My great grandparents, Dominik and Aloisia Kovacevic, on their wedding day in 1908

Following his military service, at the age of 27, he set sail from the French port of Le Havre for New York City, aboard the SS La Lorraine. He arrived on Ellis Island in New York Harbor on August 16, 1902. He was joined by his fiancee Aloisia six years later, and they were married a few days after her arrival in the US in 1908.

The SS La Lorraine, the ship that brought Dinko to the United States in 1902. Image – Library of Congress

After his arrival in the US, Dinko moved west, like many entrepreneurial immigrants of his generation. By 1920, he was the proprietor of a grocery store in Tonopah, Nevada, before eventually settling near Berkeley, California where my mother’s family still lives. Dinko passed away in 1953, by which time he was affectionately known within the family as “Grandpa Old Man.”

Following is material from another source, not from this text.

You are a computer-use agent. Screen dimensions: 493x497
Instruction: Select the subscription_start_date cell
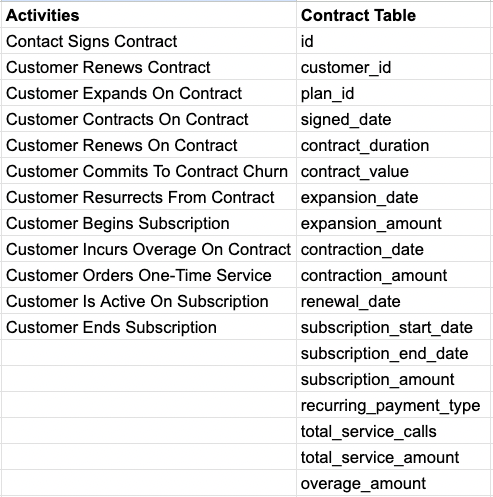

My great grandmother, Aloisia Eisenhart, in a photograph that has been kept in the back cover of the watch for more than 100 years

Dinko’s Waltham Riverside Model 1894

Dinko’s watch is a Waltham Riverside Model 1894, manufactured in 1903. It’s not clear exactly when Dinko bought the watch, but I guess it would have been between 1903 and 1908. The photo of Aloisia was something he kept in the hinged case back during the six years that they were apart.

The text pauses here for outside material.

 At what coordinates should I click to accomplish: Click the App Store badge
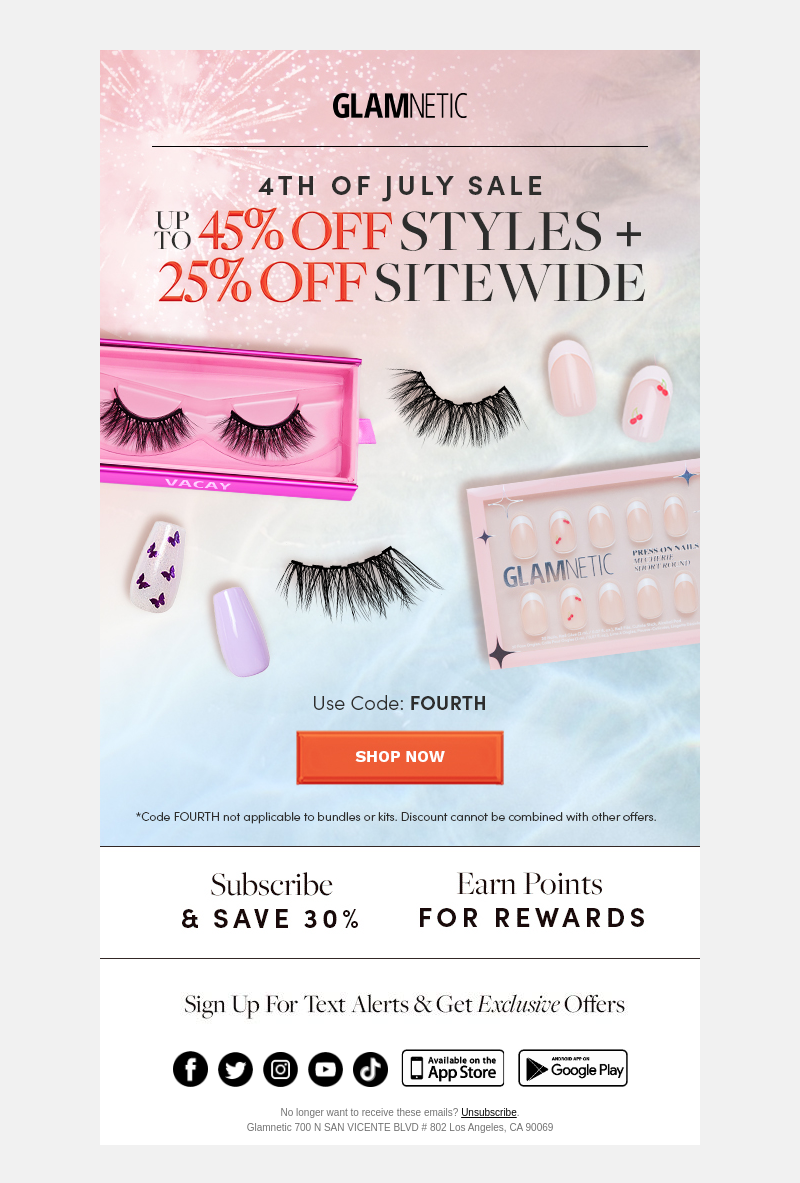click(x=453, y=1068)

George Daniels wrote glowingly about the Waltham in the third edition of Watches: “America also produced watches of quality and high performance; notable were the Waltham, Elgin, Illinois, Howard, and Hamilton companies. Although unable to compete with the more flexible Swiss system, their products are rightly prized. No pains or expense were spared to achieve the highest quality and they may take their place in the most select horological company. Outstanding is the highest grade of Waltham, the ‘Riverside Maximus.’”

The watch is housed in a 14k gold, full hunter case adorned with a combination of guilloche and hand engraving. It features a white porcelain dial with extremely fine, blued steel hands.

The case is decorated with both engine turning and hand-engraving

The keyless movement is 39.79 mm in diameter and has a nickel finish. The movement features 19 jewels, five of which are set in gold chatons. According to pocketwatchdatabase.com, a website dedicated to historical American pocket watches, Waltham produced 83,096 of these movements.

The bimetallic, split balance

The movement features a gorgeous blued steel Breguet overcoil hairspring, and a cut bimetallic balance that accounts for fluctuations in temperature. Reserved for Waltham’s finest watches, compensation balances of this type would take about 85 different machining operations to produce.

The balance also features four gold timing screws (one is visible near 12 o’clock in the image above) in addition to the more common poising screws. This indicates that some regulation was accomplished by adjusting the inertia of the balance.

The Starwheel micrometric regulator

The movement’s most distinctive feature is its Starwheel micrometric regulator, developed by Duane H. Church for Waltham in 1892, for which he was awarded US patent US484176A the same year. The Starwheel regulator was one of dozens of regulator designs patented by the various American watch companies between 1850 and 1900, each designed to be more economical to produce and easier to adjust for low-skilled workers.

Technical drawings of Waltham’s Starwheel micrometric regulator as depicted in the patent filing

The other striking aspect of the movement is the finishing. The plates and bridges are damascened, an elaborate finish that George Daniels noted was “typical of most American high grade watches.”

The damascene finish of the plates and bridges. Note also the vivid color of the blued steel overcoil hairspring

A new threat from the new world

American watches like the Waltham Riverside had a profound impact on the Swiss watchmaking, helping shape the industry into what it is today. If you’ve ever had a watch serviced by the manufacturer or purchased a watch made after 1877, you’ve likely experienced the legacy of the American watch industry. How did this happen?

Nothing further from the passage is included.